• [DIRECTION]
Which lines in the material below contain the string "cell"? Pick out and copy each of those lines, matching case exactly.

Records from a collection
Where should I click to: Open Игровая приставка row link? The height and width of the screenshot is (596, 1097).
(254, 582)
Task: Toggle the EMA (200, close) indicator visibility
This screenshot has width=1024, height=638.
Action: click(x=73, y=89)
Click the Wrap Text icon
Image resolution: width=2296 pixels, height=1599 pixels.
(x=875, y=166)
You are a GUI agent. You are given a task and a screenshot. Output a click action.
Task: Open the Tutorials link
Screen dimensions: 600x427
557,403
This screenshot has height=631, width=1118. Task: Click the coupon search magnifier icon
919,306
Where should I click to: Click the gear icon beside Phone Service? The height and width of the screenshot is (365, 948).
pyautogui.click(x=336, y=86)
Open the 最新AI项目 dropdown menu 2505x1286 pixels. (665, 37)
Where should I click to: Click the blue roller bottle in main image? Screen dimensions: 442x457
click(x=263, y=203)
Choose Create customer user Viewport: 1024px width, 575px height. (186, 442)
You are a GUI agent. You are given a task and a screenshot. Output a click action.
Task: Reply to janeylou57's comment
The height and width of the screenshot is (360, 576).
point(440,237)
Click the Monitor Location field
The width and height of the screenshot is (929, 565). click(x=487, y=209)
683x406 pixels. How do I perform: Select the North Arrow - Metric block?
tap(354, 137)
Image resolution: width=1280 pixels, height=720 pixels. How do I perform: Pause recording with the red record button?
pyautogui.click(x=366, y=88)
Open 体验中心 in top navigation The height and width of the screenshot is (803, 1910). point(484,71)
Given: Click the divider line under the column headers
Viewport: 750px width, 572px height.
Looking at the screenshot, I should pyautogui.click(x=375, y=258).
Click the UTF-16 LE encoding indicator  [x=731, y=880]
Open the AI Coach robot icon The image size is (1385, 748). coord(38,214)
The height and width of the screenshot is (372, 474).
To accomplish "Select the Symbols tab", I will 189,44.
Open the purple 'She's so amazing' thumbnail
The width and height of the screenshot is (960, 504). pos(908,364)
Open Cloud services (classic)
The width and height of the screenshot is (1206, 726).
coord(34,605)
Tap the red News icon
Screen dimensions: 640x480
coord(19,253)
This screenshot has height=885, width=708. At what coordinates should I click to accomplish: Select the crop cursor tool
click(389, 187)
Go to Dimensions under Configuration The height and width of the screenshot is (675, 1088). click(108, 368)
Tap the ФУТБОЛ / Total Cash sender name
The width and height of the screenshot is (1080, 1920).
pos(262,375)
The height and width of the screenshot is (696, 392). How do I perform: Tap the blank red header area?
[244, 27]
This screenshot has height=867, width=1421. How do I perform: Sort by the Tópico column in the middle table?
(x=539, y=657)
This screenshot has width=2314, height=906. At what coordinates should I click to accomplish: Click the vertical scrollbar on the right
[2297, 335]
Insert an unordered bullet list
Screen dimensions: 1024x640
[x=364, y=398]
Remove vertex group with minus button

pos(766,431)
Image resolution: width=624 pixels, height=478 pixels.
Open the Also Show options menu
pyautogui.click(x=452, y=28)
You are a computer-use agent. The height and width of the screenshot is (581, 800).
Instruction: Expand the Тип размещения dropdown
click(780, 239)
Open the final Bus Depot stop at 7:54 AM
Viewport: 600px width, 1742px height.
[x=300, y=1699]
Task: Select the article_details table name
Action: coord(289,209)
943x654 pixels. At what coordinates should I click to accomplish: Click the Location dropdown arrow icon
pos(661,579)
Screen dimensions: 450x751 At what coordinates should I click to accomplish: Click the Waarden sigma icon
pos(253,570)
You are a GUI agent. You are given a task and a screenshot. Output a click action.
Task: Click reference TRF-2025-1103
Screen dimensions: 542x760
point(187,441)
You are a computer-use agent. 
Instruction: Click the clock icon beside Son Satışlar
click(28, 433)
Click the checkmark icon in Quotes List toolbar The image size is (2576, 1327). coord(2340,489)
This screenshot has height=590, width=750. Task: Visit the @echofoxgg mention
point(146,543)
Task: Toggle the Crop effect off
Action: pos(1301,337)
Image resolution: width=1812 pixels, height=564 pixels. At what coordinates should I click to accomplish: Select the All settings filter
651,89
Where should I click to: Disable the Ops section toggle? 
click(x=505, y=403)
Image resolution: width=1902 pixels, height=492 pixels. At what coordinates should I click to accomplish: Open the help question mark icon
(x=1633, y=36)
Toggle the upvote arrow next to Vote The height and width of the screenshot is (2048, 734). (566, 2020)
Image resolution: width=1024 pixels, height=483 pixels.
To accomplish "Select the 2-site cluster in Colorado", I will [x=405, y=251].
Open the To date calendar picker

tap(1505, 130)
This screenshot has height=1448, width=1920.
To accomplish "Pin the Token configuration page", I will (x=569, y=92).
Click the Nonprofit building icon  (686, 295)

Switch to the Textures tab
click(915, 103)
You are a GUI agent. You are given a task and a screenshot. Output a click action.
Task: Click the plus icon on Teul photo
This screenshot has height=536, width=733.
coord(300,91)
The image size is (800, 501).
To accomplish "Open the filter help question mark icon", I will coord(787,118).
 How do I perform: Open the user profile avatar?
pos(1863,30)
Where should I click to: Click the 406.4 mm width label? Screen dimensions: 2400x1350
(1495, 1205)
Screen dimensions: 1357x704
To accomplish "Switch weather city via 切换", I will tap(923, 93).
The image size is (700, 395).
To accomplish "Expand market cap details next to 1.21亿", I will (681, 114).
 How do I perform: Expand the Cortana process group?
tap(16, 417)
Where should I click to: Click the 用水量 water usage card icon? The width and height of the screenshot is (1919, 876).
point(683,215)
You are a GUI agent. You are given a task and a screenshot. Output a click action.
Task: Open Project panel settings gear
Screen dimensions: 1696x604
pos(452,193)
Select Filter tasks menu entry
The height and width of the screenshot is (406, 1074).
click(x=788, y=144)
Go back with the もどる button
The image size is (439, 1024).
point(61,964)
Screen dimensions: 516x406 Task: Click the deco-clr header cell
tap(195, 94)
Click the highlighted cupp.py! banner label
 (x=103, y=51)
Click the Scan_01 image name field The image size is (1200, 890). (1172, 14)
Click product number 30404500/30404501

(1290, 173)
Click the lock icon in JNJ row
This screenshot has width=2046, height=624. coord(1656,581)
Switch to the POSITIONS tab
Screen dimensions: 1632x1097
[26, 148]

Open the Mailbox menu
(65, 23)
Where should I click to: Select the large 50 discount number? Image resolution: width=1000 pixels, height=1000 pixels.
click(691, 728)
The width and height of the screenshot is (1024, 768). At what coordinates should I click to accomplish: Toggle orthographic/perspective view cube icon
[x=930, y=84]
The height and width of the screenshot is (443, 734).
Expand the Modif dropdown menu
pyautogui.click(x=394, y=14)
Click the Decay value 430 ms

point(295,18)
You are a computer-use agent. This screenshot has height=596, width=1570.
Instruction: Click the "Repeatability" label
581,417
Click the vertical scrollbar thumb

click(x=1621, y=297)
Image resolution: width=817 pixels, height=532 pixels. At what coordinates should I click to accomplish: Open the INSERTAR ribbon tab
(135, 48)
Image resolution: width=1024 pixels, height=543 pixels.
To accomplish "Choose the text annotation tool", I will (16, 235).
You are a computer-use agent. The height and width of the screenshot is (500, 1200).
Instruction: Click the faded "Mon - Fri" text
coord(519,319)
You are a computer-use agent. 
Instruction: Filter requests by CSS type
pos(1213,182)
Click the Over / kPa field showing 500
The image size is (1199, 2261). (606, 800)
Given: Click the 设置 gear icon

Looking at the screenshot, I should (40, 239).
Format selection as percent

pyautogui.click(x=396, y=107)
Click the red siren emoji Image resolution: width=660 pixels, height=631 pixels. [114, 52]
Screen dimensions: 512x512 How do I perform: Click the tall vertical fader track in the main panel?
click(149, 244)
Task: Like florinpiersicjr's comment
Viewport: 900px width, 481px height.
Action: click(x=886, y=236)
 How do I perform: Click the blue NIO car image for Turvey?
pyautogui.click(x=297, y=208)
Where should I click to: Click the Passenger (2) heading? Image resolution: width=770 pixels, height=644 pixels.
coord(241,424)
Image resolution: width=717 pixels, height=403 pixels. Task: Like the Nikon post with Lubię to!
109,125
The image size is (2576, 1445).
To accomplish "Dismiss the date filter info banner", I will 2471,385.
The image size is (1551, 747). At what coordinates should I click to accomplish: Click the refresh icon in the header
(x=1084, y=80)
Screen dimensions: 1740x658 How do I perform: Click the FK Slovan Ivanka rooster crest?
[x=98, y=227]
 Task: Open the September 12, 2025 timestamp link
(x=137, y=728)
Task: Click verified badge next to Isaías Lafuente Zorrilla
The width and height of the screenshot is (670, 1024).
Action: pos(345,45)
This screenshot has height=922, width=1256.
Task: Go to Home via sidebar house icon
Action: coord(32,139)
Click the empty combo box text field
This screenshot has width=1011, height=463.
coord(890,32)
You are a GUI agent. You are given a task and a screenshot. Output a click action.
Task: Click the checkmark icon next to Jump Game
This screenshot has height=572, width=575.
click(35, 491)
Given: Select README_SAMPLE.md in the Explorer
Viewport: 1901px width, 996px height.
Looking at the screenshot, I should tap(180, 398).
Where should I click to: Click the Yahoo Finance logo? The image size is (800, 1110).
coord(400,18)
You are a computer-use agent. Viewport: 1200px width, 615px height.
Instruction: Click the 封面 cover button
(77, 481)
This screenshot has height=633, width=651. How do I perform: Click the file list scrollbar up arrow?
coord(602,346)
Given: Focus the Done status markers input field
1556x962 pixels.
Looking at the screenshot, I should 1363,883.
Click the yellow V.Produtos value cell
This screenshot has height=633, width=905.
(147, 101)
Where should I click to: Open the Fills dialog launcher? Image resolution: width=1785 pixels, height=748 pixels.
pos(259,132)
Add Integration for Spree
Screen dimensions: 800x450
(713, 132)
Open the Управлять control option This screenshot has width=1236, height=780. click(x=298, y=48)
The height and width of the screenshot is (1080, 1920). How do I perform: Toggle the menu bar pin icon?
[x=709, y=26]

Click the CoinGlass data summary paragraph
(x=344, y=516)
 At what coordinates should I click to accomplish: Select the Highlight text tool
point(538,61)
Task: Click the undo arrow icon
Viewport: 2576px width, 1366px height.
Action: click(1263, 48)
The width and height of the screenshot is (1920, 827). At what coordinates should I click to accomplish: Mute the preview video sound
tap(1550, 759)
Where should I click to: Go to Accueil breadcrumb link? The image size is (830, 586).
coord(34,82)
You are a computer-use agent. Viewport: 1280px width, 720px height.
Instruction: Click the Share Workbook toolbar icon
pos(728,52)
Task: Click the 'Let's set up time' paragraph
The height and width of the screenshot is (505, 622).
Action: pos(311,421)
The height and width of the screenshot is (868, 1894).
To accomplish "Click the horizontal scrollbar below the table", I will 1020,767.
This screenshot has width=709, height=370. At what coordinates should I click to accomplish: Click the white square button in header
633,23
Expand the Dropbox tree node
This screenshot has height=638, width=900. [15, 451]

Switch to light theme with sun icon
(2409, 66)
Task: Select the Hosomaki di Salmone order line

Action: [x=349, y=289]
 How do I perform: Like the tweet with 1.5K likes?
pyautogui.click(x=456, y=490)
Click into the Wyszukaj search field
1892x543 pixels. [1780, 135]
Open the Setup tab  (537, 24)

• [THE SOLUTION]
Screen dimensions: 516x406 Task: Click the deco-clr header cell
Click the yellow V.Produtos value cell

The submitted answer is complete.